**Exercises**
A – Answer these from the passage on Lowryder and autoflower genetics:
(i) Which two strains was the "Mexican ruderalis" crossed with?
(ii) When a cross between an autoflower and a photoperiod strain is made, in which generations does autoflowering return?
(iii) Which two traits must be homozygous together in one plant to get an autoflowering mutant?
B – Continue the passage on Lowryder and autoflower genetics, picking up after its final sentence.

**Exercise passage**
[Start of section]

Lowryder, the strain that started the entire autoflower category, is Joint Doctor’s genetics – and Joint Doctor is the founder of Doctor’s Choice. In the late 1990s, working in a basement in the Canadian prairies, he crossed a “Mexican ruderalis” with Northern Lights #2 and William’s Wonder. Over generations of selection, a recessive trait surfaced: flowering by age, independent of the light cycle. That was the first commercial autoflower. Today, autoflowers are most of the seed market in Europe, and every autoflower on the shelf traces its lineage back to Lowryder. Hence our tagline: #Home of the Lowryder.
The keyword above is recessive. Autoflowering is recessive, ABC is recessive, and to a large extent so is fern-leaf. Crossing an autoflower with a photoperiod strain gives an F1 that flowers by light, not by age; autoflowering returns only in the F2 and beyond.
Hence the arithmetic of the task. To get an autoflowering mutant, you have to bring two recessive traits together in one plant, both homozygous – the leaf mutation and the autoflower trait. In a segregating population, such plants are a small fraction. In practice, that means not “cross it and you’re done” but “sow hundreds of seeds and keep a handful.”

[End of section]

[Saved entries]

[Start of section]

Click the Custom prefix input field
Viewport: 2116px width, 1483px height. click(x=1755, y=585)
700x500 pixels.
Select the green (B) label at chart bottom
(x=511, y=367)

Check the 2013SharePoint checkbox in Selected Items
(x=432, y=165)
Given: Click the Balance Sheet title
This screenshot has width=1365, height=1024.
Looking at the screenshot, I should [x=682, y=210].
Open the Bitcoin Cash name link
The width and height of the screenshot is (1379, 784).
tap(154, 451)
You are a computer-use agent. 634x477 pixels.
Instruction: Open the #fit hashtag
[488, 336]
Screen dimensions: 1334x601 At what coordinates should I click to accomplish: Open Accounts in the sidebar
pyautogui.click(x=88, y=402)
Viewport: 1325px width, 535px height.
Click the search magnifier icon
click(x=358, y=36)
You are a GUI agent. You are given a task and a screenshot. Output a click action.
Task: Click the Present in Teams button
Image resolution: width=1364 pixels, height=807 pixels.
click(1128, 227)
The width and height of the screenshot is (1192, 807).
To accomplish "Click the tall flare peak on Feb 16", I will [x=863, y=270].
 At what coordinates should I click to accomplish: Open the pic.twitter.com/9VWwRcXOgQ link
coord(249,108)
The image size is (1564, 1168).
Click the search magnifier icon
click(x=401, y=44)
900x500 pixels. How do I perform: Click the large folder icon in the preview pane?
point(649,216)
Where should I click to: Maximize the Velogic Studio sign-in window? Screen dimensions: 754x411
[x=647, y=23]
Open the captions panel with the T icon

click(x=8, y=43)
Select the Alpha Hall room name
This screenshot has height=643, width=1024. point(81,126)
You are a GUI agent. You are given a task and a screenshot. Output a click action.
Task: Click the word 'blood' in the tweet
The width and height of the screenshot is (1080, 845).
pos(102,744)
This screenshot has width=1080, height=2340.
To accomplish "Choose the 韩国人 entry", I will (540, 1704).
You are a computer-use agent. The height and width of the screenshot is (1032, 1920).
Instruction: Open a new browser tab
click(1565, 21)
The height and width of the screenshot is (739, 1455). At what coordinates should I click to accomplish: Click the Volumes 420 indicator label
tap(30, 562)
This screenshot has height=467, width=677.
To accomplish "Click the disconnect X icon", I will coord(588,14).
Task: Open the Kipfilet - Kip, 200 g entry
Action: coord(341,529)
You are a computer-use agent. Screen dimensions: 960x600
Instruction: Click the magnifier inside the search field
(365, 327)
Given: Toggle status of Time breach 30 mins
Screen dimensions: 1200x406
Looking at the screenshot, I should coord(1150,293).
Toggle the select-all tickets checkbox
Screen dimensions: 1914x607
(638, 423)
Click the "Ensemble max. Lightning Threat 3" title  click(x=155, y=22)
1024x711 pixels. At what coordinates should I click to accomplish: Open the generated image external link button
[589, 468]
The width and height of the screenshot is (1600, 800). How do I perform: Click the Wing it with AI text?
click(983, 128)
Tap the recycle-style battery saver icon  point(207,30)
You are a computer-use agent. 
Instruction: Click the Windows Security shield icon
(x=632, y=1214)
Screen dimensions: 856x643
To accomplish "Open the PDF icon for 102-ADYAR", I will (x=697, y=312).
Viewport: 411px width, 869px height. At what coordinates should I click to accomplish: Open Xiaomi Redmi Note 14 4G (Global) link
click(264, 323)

[End of section]

**Responses to the tasks**
A –
(i) Northern Lights #2 and William's Wonder.
(ii) The F2 and beyond.
(iii) The leaf mutation and the autoflower trait.

B –
The Work: Building the Lines
This was taken on by the independent breeder mutantfarmer – a participant in our Be a Breeder program. Work on the strains has been running since 2022, and the whole process – selections, crosses, harvests – was documented openly by the author on Instagram and on the ICMag and DZAGI forums. The logic was the same for both mutations: take a stable mutant mother and put her onto the Lowryder autoflower platform.
On the Freakshow side, the mother line was Freakshow genetics from 7East Genetics. On the ABC side, Drunken Bastard F3 from 7East Genetics – one of the few fully stabilized ABC lines, where every phenotype carries the trait. Drunken Bastard has exactly one drawback: it flowers for a very long time and won’t finish in a short northern summer. A cross with Lowryder solves both at once – it adds autoflowering and sharply shortens the cycle.
Then comes the honest price of a mutant autoflower. To pull the plants carrying both autoflowering and the mutation out of the segregating populations, mass sowing was required: 350+ seeds per line. The yield was exactly what you’d expect from double recessivity: autoflowering Bastards came out at under 5%, autoflowering Freaks at under 2%. From that handful, the best plants were selected and both lines taken to F5 – to the point where leaf shape, plant structure, aroma, and timing are predictable within an acceptable spread. The Bastard line was run in two parallel branches so as not to lose material through the narrow neck of selection.